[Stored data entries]

• • • • •

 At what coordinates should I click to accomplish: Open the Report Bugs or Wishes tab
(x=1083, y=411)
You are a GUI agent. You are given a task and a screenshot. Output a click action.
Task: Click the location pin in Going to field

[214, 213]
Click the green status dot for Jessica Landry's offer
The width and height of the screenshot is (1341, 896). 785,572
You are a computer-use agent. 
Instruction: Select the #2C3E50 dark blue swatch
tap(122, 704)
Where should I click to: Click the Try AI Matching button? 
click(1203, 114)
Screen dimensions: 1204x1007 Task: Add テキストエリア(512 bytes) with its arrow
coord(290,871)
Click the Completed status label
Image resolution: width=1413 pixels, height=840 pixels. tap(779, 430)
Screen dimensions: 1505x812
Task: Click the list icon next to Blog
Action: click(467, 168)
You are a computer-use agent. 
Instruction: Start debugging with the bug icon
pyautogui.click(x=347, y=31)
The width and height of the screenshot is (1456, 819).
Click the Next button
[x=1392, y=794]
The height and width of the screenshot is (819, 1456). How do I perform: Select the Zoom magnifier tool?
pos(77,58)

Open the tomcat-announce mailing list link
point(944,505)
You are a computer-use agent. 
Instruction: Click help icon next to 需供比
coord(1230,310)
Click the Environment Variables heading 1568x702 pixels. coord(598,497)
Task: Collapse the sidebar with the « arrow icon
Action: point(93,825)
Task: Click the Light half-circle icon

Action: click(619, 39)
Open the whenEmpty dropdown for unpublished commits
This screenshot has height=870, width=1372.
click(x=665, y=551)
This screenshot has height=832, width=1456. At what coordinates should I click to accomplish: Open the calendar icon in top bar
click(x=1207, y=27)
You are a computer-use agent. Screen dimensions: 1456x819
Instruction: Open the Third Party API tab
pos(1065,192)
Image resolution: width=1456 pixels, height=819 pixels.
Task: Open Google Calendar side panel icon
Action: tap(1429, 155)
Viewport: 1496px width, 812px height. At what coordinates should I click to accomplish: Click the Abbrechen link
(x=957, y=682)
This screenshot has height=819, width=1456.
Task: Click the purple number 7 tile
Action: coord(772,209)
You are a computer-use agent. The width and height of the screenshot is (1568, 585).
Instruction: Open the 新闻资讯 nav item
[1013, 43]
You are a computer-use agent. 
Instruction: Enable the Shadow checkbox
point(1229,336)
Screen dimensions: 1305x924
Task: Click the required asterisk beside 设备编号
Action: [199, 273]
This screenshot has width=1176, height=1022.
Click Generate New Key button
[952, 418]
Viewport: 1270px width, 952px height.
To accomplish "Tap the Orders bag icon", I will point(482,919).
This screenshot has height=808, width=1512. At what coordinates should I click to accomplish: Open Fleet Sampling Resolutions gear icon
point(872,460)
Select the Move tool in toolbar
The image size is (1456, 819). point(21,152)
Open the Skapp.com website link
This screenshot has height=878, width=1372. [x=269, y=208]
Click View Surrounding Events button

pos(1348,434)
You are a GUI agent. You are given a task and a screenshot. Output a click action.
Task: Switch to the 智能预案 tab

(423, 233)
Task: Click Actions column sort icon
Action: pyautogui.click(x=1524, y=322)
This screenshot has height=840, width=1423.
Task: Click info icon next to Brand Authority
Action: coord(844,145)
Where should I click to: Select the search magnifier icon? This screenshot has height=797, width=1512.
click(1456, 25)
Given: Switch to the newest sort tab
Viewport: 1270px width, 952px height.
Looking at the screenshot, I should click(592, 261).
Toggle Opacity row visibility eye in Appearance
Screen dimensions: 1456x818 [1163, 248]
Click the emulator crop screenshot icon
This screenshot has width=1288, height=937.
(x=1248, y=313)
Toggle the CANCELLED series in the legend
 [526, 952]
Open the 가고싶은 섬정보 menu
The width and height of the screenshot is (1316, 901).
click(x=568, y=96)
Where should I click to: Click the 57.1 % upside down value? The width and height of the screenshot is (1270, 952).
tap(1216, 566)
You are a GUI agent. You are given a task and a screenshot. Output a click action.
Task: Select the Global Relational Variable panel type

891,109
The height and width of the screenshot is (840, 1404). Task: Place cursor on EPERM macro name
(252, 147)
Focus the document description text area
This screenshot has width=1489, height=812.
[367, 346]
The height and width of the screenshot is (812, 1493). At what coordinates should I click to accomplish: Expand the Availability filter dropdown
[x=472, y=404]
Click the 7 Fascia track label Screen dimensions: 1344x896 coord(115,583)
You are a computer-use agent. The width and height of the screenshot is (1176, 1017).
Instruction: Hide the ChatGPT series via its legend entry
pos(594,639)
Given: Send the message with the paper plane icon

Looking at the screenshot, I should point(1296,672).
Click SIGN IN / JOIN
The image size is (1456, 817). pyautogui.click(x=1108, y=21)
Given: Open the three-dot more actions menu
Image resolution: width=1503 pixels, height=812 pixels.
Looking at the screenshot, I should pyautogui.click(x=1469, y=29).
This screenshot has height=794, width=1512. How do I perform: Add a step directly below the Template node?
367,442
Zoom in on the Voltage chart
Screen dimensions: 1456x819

• • • • •

→ **Activity**
Reproduce all the entries above. Match them exactly.

→ **Response to the task**
 At what coordinates should I click to accomplish: Open the Report Bugs or Wishes tab
(x=1083, y=411)
You are a GUI agent. You are given a task and a screenshot. Output a click action.
Task: Click the location pin in Going to field

[214, 213]
Click the green status dot for Jessica Landry's offer
The width and height of the screenshot is (1341, 896). 785,572
You are a computer-use agent. 
Instruction: Select the #2C3E50 dark blue swatch
tap(122, 704)
Where should I click to: Click the Try AI Matching button? 
click(1203, 114)
Screen dimensions: 1204x1007 Task: Add テキストエリア(512 bytes) with its arrow
coord(290,871)
Click the Completed status label
Image resolution: width=1413 pixels, height=840 pixels. tap(779, 430)
Screen dimensions: 1505x812
Task: Click the list icon next to Blog
Action: click(467, 168)
You are a computer-use agent. 
Instruction: Start debugging with the bug icon
pyautogui.click(x=347, y=31)
The width and height of the screenshot is (1456, 819).
Click the Next button
[x=1392, y=794]
The height and width of the screenshot is (819, 1456). How do I perform: Select the Zoom magnifier tool?
pos(77,58)

Open the tomcat-announce mailing list link
point(944,505)
You are a computer-use agent. 
Instruction: Click help icon next to 需供比
coord(1230,310)
Click the Environment Variables heading 1568x702 pixels. coord(598,497)
Task: Collapse the sidebar with the « arrow icon
Action: point(93,825)
Task: Click the Light half-circle icon

Action: click(619, 39)
Open the whenEmpty dropdown for unpublished commits
This screenshot has height=870, width=1372.
click(x=665, y=551)
This screenshot has height=832, width=1456. At what coordinates should I click to accomplish: Open the calendar icon in top bar
click(x=1207, y=27)
You are a computer-use agent. Screen dimensions: 1456x819
Instruction: Open the Third Party API tab
pos(1065,192)
Image resolution: width=1456 pixels, height=819 pixels.
Task: Open Google Calendar side panel icon
Action: tap(1429, 155)
Viewport: 1496px width, 812px height. At what coordinates should I click to accomplish: Click the Abbrechen link
(x=957, y=682)
This screenshot has height=819, width=1456.
Task: Click the purple number 7 tile
Action: coord(772,209)
You are a computer-use agent. The width and height of the screenshot is (1568, 585).
Instruction: Open the 新闻资讯 nav item
[1013, 43]
You are a computer-use agent. 
Instruction: Enable the Shadow checkbox
point(1229,336)
Screen dimensions: 1305x924
Task: Click the required asterisk beside 设备编号
Action: [199, 273]
This screenshot has width=1176, height=1022.
Click Generate New Key button
[952, 418]
Viewport: 1270px width, 952px height.
To accomplish "Tap the Orders bag icon", I will point(482,919).
This screenshot has height=808, width=1512. At what coordinates should I click to accomplish: Open Fleet Sampling Resolutions gear icon
point(872,460)
Select the Move tool in toolbar
The image size is (1456, 819). point(21,152)
Open the Skapp.com website link
This screenshot has height=878, width=1372. [x=269, y=208]
Click View Surrounding Events button

pos(1348,434)
You are a GUI agent. You are given a task and a screenshot. Output a click action.
Task: Switch to the 智能预案 tab

(423, 233)
Task: Click Actions column sort icon
Action: pyautogui.click(x=1524, y=322)
This screenshot has height=840, width=1423.
Task: Click info icon next to Brand Authority
Action: coord(844,145)
Where should I click to: Select the search magnifier icon? This screenshot has height=797, width=1512.
click(1456, 25)
Given: Switch to the newest sort tab
Viewport: 1270px width, 952px height.
Looking at the screenshot, I should click(592, 261).
Toggle Opacity row visibility eye in Appearance
Screen dimensions: 1456x818 [1163, 248]
Click the emulator crop screenshot icon
This screenshot has width=1288, height=937.
(x=1248, y=313)
Toggle the CANCELLED series in the legend
 [526, 952]
Open the 가고싶은 섬정보 menu
The width and height of the screenshot is (1316, 901).
click(x=568, y=96)
Where should I click to: Click the 57.1 % upside down value? The width and height of the screenshot is (1270, 952).
tap(1216, 566)
You are a GUI agent. You are given a task and a screenshot. Output a click action.
Task: Select the Global Relational Variable panel type

891,109
The height and width of the screenshot is (840, 1404). Task: Place cursor on EPERM macro name
(252, 147)
Focus the document description text area
This screenshot has width=1489, height=812.
[367, 346]
The height and width of the screenshot is (812, 1493). At what coordinates should I click to accomplish: Expand the Availability filter dropdown
[x=472, y=404]
Click the 7 Fascia track label Screen dimensions: 1344x896 coord(115,583)
You are a computer-use agent. The width and height of the screenshot is (1176, 1017).
Instruction: Hide the ChatGPT series via its legend entry
pos(594,639)
Given: Send the message with the paper plane icon

Looking at the screenshot, I should point(1296,672).
Click SIGN IN / JOIN
The image size is (1456, 817). pyautogui.click(x=1108, y=21)
Given: Open the three-dot more actions menu
Image resolution: width=1503 pixels, height=812 pixels.
Looking at the screenshot, I should pyautogui.click(x=1469, y=29).
This screenshot has height=794, width=1512. How do I perform: Add a step directly below the Template node?
367,442
Zoom in on the Voltage chart
Screen dimensions: 1456x819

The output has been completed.